On March 4, 1996, a suicide bomber blew himself up, along with 13 others—12 civilians, 1 soldier—outside Dizengoff Center, the largest shopping mall in Tel Aviv, located on one of the busiest streets in the country. A former partner of mine was about 6, and headed to a birthday party at the mall’s arcade. He was there, and while he remained physically unscathed, he did not walk away unharmed. Do you know what it looks like after a bombing? Do you know what it looks like to a child? This person is a good Tel Avivi lefty—votes Meretz, refers to “the occupation,” not “the territories,” not “Israel-proper” or “Judea and Sumeria” (in Israel, the words you use to describe “the situation” are designators of your politics, and the only issue with political salience is “the situation.”) But does this good leftist go to the protests? No. He cannot be in crowds. He is traumatized. He is not a wall. A bomb is not an egg.

I have another friend, a Palestinian woman a few years younger than my ex. Technically, she is an “Israeli Arab,” but she would never call herself that, least of all to her parents in Jerusalem who have suffered violence and theft and hate, who cannot visit their parents in Gaza, whose parents in Gaza are poor and stuck and have never known safety. My friend will never know her grandparents because Gaza is 5 billion miles away from everywhere. Gaza in on the moon. Though she doesn’t, her family hates Jews because the boot on the neck of all Palestinians is a Jewish boot.

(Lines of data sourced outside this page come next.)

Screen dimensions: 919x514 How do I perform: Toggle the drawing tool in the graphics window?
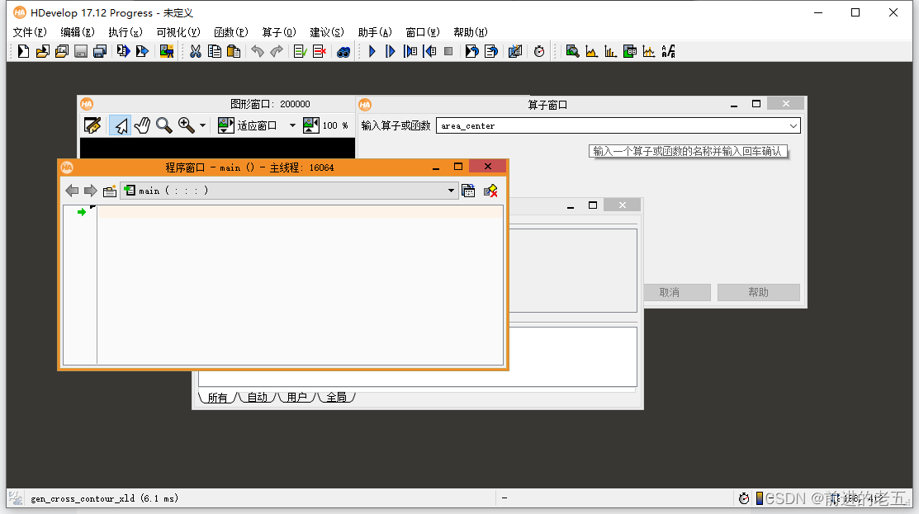[x=93, y=125]
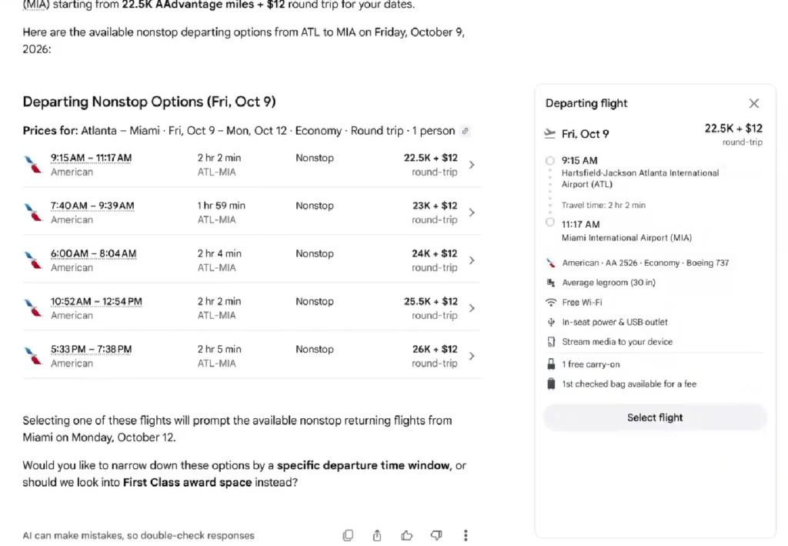The image size is (788, 546).
Task: Click the 24K + $12 price
Action: (435, 253)
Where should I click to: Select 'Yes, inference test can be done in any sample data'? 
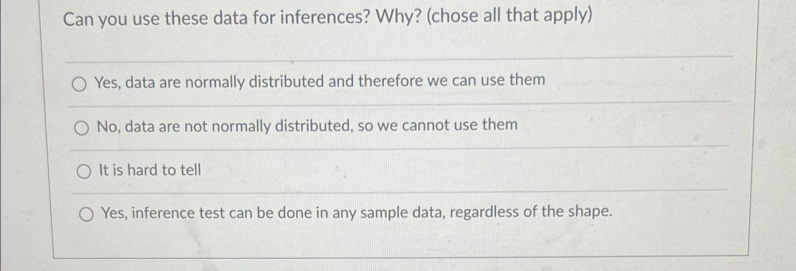click(87, 214)
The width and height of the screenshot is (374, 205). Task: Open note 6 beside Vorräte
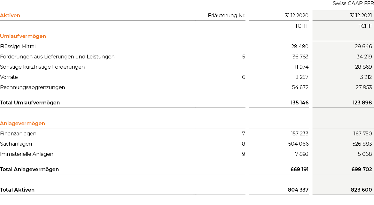click(x=244, y=77)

So how exactly does a one-state solution work? The Jews will be pushed to the sea. The Palestinians will be slaughtered. There will be no successful power-sharing arrangement. Most of the Palestinians living under brutal occupation do not want to live in a secular democracy alongside Jews, and the Israelis do not want to live in a secular democracy alongside Arabs. A one-state solution in a Western fairytale that the people in the region are untied in rejecting.